Problem -> Please retype, word for word, the line containing "This screenshot has" and every line after it through the end of the records, leaving out all pictures.

(Dataset entries)
▬▬▬▬▬▬▬▬▬▬

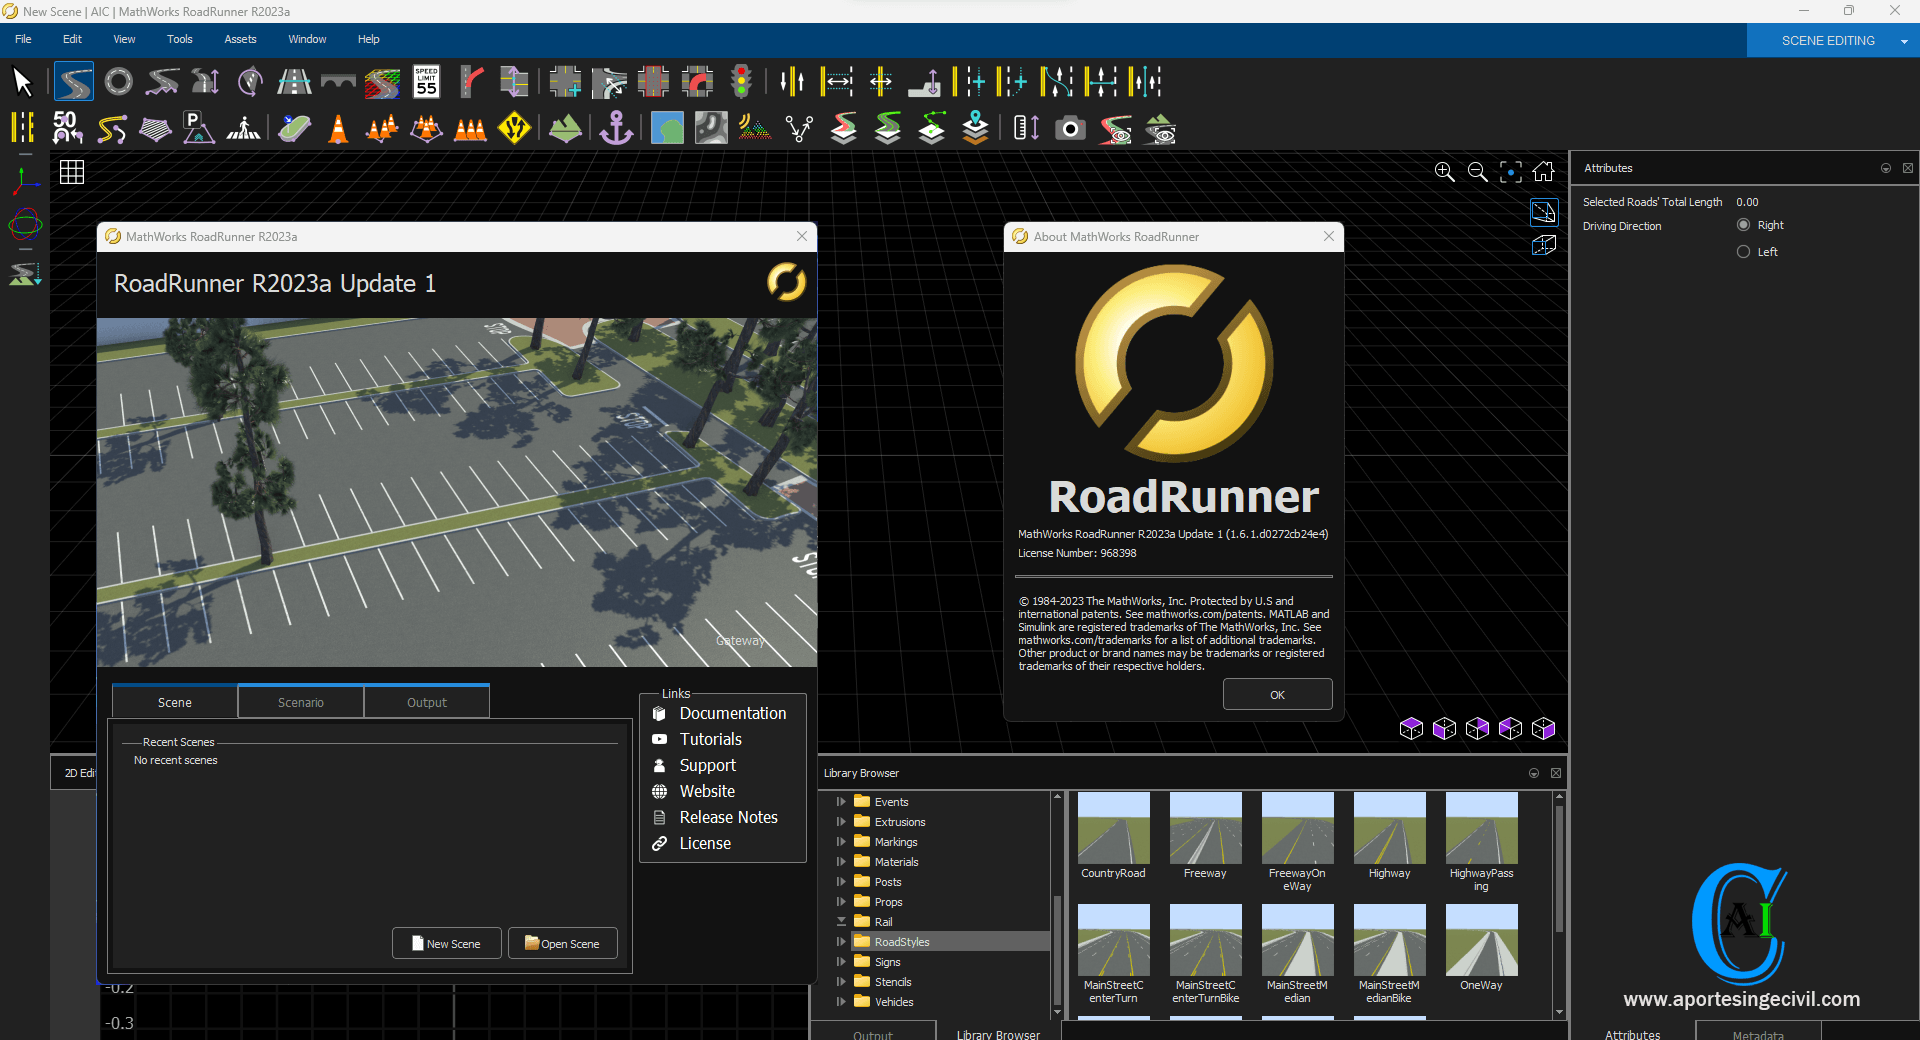The width and height of the screenshot is (1920, 1040).
Task: Select the Road Plan tool
Action: tap(74, 82)
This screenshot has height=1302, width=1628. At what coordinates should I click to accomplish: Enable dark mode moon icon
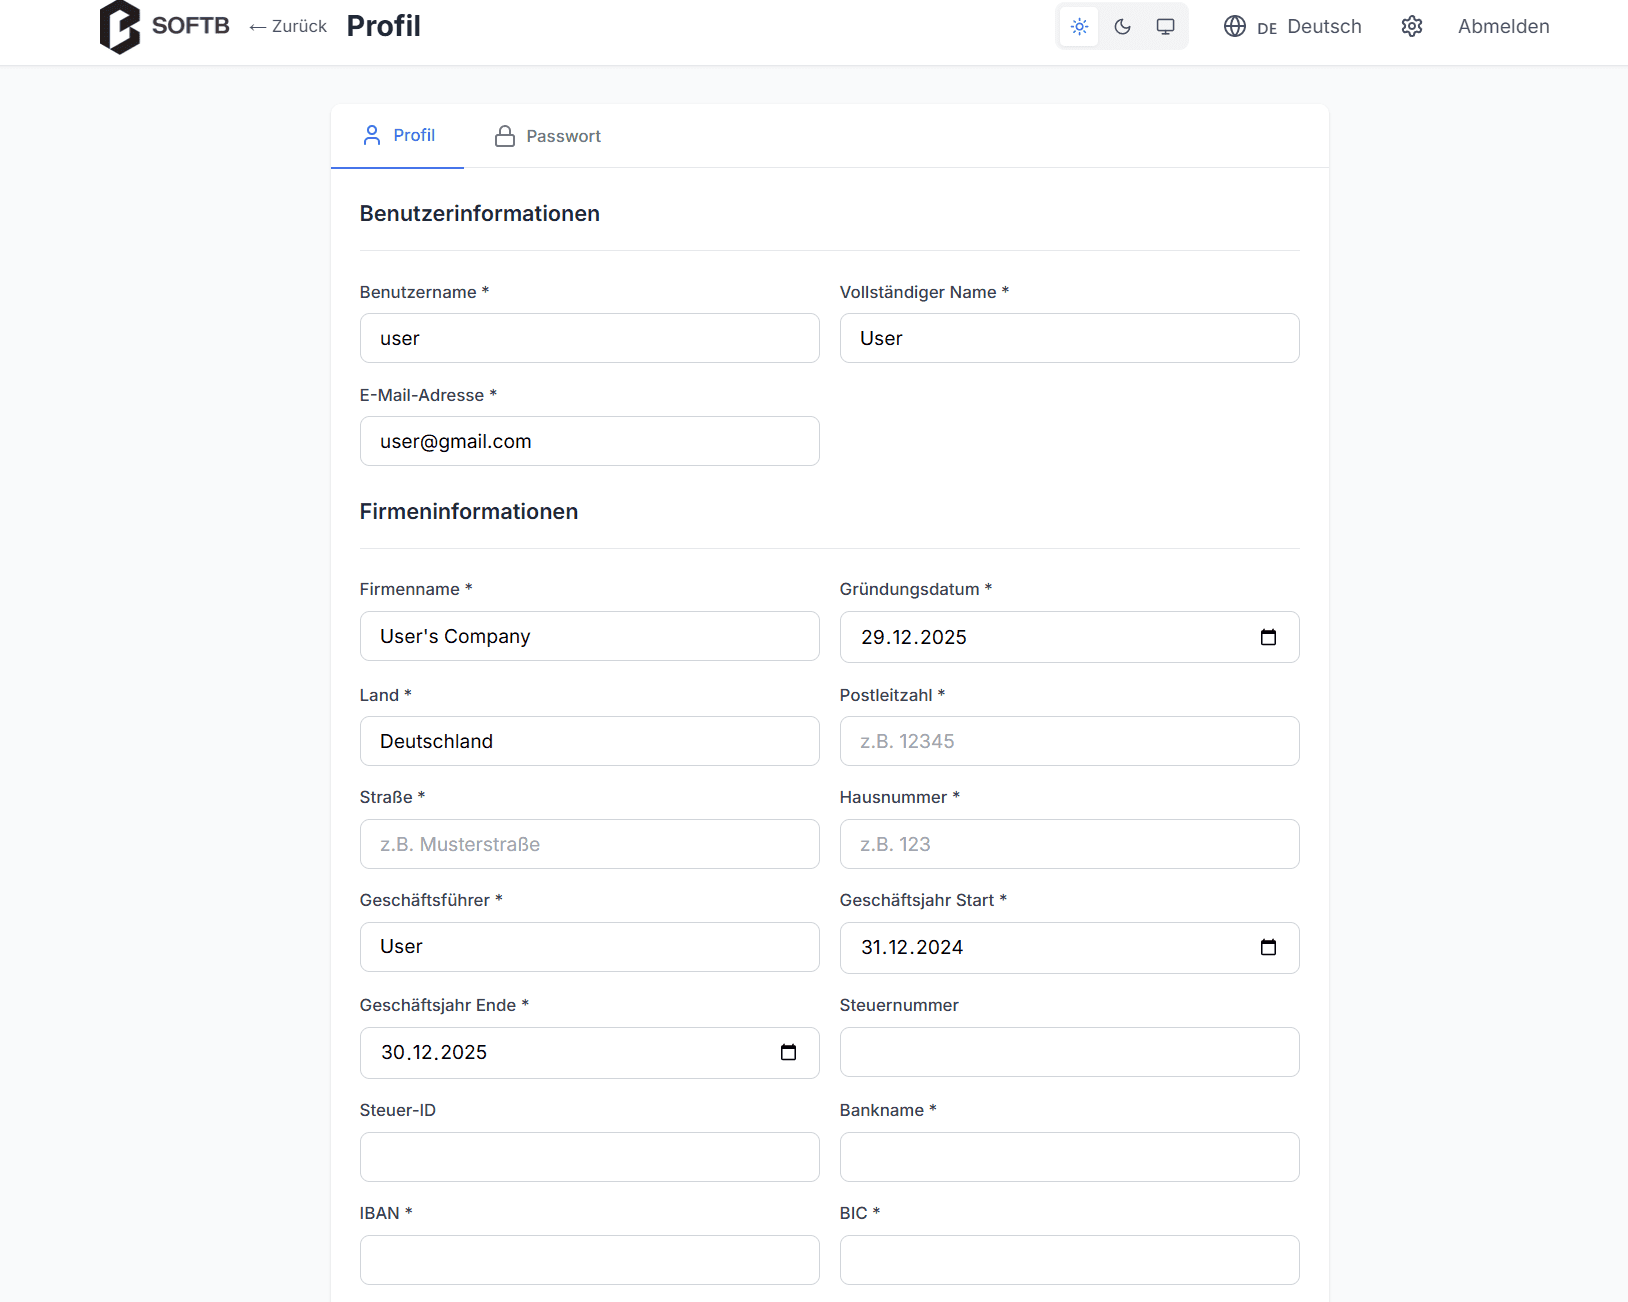(1122, 27)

▬▬▬▬▬▬▬▬▬▬

Answer area ->
This screenshot has height=1302, width=1628. At what coordinates should I click to accomplish: Enable dark mode moon icon
(1122, 27)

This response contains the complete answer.